- [What you need to do]:
Take every line in the entries that includes the word "computer" and copy it.

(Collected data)
[Start of Attachment]
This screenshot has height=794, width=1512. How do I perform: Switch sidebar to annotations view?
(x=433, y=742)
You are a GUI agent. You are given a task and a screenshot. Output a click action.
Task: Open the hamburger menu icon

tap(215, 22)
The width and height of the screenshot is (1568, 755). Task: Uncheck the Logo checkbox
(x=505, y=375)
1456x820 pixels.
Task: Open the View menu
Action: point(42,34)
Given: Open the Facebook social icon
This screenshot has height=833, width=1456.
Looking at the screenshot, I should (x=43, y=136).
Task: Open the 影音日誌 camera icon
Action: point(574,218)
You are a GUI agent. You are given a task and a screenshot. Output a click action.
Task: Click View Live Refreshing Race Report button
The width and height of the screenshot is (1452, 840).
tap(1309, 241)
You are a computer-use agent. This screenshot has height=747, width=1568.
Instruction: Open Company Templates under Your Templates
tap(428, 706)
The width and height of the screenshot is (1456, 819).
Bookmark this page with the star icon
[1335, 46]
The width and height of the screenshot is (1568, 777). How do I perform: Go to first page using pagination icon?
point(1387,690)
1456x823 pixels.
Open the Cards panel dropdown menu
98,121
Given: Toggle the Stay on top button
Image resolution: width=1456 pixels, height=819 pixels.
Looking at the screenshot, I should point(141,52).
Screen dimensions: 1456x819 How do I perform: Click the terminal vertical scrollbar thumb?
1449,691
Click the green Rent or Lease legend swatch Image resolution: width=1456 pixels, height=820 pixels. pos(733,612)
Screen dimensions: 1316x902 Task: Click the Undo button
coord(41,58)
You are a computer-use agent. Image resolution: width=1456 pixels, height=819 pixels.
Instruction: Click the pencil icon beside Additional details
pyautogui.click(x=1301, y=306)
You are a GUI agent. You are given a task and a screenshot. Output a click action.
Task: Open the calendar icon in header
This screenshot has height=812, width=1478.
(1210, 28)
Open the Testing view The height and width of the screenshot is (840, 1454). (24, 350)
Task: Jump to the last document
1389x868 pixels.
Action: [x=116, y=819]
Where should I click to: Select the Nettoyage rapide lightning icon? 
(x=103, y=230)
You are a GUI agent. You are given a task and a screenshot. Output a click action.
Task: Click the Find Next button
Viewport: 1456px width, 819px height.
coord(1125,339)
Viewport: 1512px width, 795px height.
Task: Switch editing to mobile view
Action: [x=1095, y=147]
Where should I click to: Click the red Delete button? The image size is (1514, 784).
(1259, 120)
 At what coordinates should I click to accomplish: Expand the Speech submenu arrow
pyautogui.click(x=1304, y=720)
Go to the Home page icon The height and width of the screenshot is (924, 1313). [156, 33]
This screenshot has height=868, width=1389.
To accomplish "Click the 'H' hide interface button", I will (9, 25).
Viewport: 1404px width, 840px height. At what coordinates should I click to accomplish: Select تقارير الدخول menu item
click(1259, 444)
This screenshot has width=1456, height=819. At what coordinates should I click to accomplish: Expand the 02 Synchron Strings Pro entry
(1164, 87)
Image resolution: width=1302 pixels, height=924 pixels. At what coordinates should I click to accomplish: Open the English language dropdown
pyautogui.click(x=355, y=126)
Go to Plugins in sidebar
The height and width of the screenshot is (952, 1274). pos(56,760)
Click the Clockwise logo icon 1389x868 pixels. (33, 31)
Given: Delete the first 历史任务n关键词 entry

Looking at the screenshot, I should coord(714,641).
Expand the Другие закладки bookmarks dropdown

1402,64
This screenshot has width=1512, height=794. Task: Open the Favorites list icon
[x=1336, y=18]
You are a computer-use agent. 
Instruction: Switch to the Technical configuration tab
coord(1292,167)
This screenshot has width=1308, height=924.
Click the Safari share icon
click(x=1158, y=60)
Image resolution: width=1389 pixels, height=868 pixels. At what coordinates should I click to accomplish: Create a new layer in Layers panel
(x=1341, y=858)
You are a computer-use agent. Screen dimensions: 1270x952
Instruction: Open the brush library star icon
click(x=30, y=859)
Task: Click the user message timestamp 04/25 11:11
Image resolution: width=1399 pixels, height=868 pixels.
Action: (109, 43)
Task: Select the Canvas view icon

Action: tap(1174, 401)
[End of Attachment]
- [Written solution]:
You are a computer-use agent. This screenshot has height=747, width=1568.
You are a computer-use agent. Image resolution: width=1456 pixels, height=819 pixels.
You are a computer-use agent. 
You are a computer-use agent. Screen dimensions: 1270x952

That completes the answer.